Exercise requirements:
In the entries below, find the line with "Open 'Всі закупівлі замовника' link" and the line with "Viewport: 1152px width, 554px height.". Reproduce those two lines and every line between them exactly, and nothing more.

Supplied records:
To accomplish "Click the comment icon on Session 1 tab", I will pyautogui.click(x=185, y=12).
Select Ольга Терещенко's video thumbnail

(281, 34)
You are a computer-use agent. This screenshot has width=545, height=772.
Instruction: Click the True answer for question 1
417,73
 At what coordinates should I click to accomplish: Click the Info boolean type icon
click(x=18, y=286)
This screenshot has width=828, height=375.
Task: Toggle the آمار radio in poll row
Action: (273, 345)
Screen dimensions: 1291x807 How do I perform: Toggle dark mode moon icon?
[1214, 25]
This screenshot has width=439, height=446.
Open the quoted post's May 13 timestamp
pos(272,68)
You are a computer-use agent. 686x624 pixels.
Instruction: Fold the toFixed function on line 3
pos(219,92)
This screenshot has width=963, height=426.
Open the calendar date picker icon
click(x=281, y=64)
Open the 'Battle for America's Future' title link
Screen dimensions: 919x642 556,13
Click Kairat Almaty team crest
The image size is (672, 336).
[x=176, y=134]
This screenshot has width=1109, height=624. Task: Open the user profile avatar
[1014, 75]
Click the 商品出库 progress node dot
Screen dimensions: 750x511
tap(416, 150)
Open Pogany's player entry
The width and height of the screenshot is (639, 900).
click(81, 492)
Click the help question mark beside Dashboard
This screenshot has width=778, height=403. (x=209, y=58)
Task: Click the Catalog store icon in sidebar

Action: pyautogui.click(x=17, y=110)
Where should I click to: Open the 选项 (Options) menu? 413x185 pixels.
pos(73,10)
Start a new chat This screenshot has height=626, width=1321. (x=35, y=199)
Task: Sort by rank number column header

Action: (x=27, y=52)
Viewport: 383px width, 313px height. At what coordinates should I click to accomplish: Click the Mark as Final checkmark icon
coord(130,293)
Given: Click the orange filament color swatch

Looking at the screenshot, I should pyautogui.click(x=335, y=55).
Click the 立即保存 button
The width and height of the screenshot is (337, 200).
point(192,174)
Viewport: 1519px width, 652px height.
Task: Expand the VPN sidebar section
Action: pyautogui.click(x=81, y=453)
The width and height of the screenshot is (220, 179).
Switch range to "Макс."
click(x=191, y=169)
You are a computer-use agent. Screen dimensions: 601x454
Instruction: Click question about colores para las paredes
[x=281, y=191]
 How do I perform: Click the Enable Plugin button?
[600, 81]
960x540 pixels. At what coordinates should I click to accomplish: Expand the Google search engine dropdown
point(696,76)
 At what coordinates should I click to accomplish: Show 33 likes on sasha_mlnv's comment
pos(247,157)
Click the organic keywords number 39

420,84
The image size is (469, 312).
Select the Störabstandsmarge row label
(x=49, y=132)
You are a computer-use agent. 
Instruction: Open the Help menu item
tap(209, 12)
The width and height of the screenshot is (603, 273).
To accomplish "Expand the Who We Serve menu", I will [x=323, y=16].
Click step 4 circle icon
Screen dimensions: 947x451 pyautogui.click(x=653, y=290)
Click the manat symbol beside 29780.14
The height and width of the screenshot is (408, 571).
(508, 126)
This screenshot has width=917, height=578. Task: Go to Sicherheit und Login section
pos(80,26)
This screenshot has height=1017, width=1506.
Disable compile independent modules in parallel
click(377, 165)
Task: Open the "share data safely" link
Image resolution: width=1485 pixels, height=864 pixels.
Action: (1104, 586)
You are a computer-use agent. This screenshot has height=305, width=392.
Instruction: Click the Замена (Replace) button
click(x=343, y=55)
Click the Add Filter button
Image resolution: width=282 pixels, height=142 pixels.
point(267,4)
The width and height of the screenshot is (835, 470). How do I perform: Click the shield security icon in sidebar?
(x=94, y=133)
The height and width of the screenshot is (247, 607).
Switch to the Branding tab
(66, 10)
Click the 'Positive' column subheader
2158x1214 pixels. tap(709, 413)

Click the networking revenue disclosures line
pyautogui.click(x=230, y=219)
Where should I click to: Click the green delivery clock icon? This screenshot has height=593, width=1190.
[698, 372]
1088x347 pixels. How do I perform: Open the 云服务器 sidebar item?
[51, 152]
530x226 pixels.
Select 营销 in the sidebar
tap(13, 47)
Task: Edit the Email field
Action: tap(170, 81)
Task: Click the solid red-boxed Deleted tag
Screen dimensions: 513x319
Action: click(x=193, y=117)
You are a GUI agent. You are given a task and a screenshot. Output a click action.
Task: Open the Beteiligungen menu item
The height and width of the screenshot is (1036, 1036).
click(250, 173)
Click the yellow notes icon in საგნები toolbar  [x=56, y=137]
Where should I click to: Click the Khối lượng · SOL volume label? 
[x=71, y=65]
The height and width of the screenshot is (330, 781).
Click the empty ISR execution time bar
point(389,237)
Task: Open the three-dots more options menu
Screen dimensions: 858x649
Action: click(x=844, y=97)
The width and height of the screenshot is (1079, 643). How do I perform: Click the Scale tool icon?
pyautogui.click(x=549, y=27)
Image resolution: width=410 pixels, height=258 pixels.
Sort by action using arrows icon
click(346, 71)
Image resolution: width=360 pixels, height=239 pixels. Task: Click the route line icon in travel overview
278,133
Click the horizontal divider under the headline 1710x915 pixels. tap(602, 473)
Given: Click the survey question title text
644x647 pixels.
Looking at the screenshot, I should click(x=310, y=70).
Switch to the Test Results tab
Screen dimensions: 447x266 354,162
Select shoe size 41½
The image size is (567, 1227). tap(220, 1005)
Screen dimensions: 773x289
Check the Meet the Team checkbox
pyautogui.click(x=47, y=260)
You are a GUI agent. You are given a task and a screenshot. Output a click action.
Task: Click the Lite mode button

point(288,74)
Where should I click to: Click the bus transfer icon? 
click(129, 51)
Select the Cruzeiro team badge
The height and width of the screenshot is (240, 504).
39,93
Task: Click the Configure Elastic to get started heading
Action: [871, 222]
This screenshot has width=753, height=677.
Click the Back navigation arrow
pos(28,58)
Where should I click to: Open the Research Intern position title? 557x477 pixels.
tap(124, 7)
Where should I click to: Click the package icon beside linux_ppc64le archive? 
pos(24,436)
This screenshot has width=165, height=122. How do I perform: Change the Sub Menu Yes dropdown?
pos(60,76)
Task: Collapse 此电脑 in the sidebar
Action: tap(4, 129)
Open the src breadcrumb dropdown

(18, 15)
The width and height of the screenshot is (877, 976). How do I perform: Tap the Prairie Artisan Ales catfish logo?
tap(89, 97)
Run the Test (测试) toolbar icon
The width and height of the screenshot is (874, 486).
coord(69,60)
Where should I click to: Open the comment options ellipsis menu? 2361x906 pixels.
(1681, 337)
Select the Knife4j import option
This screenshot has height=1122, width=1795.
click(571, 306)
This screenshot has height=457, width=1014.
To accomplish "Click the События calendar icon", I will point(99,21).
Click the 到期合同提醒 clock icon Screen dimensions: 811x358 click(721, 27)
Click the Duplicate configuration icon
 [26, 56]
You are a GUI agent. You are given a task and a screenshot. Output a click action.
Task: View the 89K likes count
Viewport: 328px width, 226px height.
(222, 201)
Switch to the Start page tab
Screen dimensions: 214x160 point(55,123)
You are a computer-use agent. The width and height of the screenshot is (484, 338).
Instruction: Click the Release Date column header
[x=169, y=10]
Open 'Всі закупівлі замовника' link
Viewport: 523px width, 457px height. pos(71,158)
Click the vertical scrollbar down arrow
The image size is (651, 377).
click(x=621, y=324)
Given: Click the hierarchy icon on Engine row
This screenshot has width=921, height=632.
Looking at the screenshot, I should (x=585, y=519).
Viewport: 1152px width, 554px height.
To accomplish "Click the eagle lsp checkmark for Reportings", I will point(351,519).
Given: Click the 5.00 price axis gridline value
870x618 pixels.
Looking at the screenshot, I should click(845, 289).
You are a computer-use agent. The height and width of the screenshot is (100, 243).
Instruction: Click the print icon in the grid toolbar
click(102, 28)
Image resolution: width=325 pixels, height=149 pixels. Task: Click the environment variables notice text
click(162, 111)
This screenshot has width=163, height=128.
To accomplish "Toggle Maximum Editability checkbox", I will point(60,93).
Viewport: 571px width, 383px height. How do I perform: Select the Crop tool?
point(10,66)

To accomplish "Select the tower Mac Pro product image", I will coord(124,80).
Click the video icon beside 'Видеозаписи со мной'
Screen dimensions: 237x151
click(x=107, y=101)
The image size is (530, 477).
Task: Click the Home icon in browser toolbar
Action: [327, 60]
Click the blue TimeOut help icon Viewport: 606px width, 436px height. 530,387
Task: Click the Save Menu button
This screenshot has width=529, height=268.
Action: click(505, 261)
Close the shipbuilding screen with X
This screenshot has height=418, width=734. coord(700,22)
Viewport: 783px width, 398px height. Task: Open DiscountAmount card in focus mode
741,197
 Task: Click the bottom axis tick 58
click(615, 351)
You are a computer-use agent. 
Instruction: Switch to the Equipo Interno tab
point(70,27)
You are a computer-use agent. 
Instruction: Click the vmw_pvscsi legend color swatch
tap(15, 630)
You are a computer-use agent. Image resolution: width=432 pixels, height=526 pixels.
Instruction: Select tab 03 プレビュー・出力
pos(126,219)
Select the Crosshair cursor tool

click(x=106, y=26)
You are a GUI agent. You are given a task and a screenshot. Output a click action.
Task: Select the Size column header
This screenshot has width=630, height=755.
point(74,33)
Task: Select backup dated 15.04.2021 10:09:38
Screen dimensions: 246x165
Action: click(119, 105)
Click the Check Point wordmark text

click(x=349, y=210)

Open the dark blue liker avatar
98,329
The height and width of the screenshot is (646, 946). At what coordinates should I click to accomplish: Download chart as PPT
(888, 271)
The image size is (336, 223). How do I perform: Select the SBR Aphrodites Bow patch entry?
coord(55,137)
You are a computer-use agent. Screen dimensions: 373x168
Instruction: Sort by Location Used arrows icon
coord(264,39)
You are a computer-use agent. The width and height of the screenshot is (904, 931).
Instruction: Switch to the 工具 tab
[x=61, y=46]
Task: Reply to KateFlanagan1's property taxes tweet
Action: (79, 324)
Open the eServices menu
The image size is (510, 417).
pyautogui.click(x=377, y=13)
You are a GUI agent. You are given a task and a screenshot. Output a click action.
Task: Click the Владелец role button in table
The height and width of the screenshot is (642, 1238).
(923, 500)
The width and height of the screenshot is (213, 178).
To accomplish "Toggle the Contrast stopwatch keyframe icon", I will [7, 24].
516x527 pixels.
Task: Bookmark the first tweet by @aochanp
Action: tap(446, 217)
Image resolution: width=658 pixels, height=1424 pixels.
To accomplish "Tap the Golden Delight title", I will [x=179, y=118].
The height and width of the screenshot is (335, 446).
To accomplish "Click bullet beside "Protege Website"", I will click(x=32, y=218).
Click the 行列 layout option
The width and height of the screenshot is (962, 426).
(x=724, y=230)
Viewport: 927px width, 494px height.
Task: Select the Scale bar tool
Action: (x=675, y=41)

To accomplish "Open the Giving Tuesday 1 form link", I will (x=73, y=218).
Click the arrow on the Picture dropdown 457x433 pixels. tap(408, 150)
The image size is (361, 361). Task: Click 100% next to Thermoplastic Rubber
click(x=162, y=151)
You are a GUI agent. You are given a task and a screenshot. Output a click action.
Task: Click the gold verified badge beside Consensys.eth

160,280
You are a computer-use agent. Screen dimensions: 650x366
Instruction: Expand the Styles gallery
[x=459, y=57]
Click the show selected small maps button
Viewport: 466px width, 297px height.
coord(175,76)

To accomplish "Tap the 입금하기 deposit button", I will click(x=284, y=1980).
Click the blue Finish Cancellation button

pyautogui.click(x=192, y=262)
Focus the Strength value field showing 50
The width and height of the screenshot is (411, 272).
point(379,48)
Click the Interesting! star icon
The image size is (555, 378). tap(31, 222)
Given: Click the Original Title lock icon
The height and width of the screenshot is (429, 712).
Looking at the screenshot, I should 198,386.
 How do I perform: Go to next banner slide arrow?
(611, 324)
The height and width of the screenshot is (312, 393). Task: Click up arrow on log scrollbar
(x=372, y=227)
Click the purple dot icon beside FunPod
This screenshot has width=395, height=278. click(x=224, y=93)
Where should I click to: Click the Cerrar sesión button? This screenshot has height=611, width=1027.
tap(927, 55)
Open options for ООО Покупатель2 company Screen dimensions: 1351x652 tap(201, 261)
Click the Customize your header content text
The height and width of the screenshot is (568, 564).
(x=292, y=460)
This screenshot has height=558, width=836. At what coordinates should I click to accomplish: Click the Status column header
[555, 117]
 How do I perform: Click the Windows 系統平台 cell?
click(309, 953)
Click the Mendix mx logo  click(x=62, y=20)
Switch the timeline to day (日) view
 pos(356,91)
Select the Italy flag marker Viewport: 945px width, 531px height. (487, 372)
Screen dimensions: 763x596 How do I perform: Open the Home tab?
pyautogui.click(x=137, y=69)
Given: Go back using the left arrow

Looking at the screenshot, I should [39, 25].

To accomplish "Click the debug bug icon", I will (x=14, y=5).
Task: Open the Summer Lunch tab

Problem solution:
Open 'Всі закупівлі замовника' link
Viewport: 523px width, 457px height. pos(71,158)
Click the vertical scrollbar down arrow
The image size is (651, 377).
click(x=621, y=324)
Given: Click the hierarchy icon on Engine row
This screenshot has width=921, height=632.
Looking at the screenshot, I should (x=585, y=519).
Viewport: 1152px width, 554px height.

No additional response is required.